Together, these metrics reflect the timer state machine and account for all timer scheduling activity. Note that creating a timer and doing nothing with it does not update any metrics. Simultaneously, stopping and subsequently resetting a timer counts as an additional "timer scheduling" event, whereas resetting a pending timer does not.

Optional: distributions

I also want to float the idea of adding one or more metrics containing a distribution of timer durations. Producing a meaningful metric here is a little subtle due to the ability to reset a pending timer. I propose the following metrics.

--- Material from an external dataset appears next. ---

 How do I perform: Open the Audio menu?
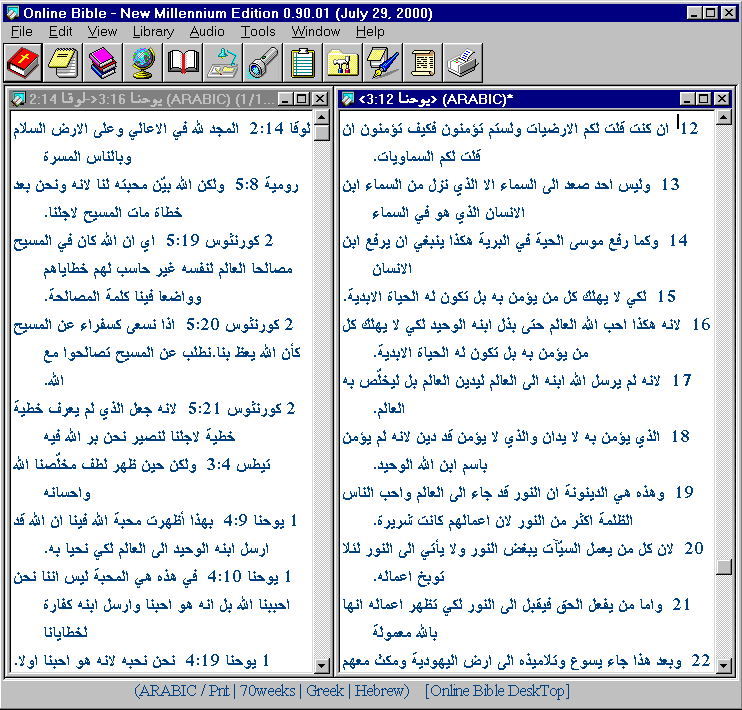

/sched/timers/expired-by-duration:seconds
    Distribution of the time between a timer first pending and finally expiring.

/sched/timers/stopped-by-duration:seconds
    Distribution of the time between a timer first pending and finally being stopped.

/sched/timers/pending-by-duration:seconds
    Distribution of how long pending timers have been pending for.

/sched/timers/pending-by-expiry:seconds
    Distribution of the initial duration of all pending timers.
    That is, the value passed to time.(*Timer).Reset, time.NewTimer, time.After,
    time.AfterFunc, or time.NewTicker.

These distributional metrics will require an extra field in the timer to track when it was scheduled.

It's less clear to me how important these are, but I think the example at least helps motivate the naming of the previous metrics. That is, we put the counts under classes to leave space for other metrics under /sched/timers.